To do. Restate the records below exactly. Pictures are not part of the copy.

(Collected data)
____

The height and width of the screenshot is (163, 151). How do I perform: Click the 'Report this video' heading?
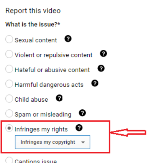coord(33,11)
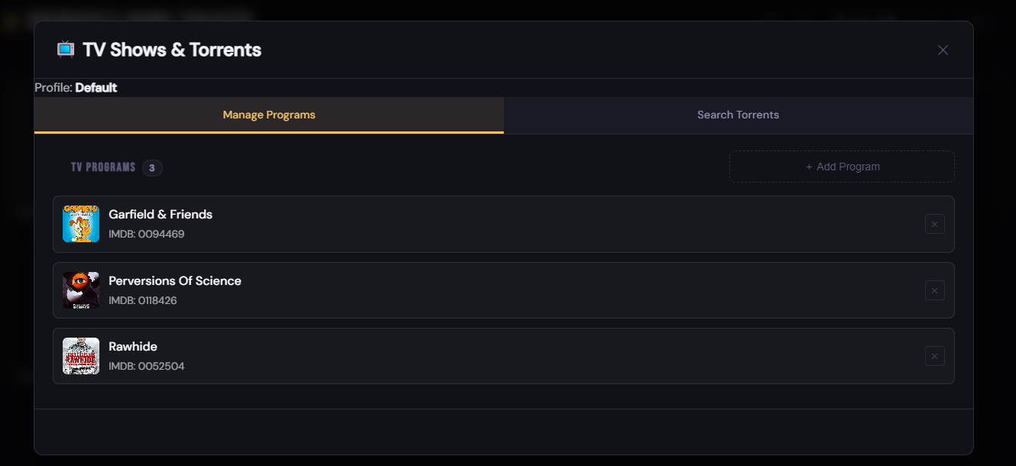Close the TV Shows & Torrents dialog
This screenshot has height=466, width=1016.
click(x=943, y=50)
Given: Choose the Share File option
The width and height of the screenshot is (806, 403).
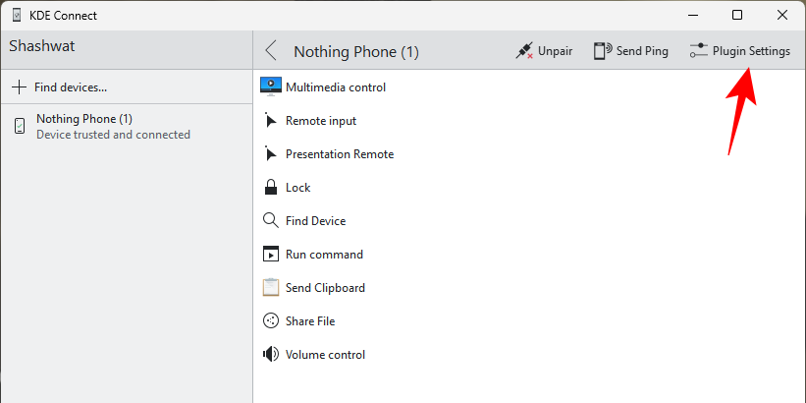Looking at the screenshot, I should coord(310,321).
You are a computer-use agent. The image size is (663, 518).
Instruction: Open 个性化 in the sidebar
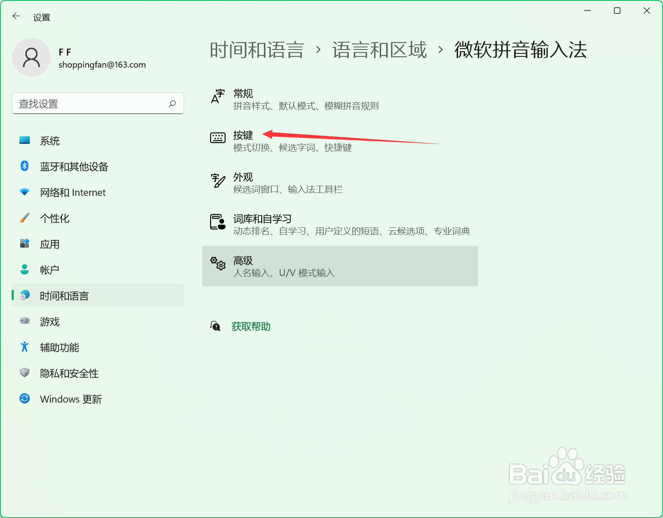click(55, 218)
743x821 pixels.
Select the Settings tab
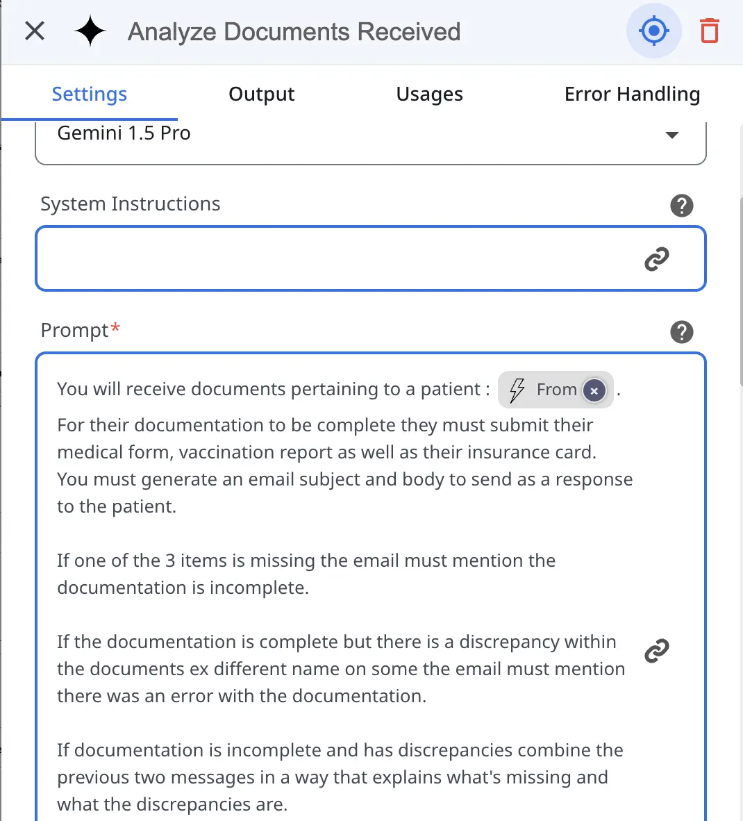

____

Answer to the problem.
The height and width of the screenshot is (163, 151). How do I perform: Click the 'Report this video' heading?
coord(33,11)
Close the TV Shows & Torrents dialog
This screenshot has height=466, width=1016.
click(x=943, y=50)
Given: Choose the Share File option
The width and height of the screenshot is (806, 403).
Looking at the screenshot, I should coord(310,321).
You are a computer-use agent. The image size is (663, 518).
Instruction: Open 个性化 in the sidebar
click(55, 218)
743x821 pixels.
Select the Settings tab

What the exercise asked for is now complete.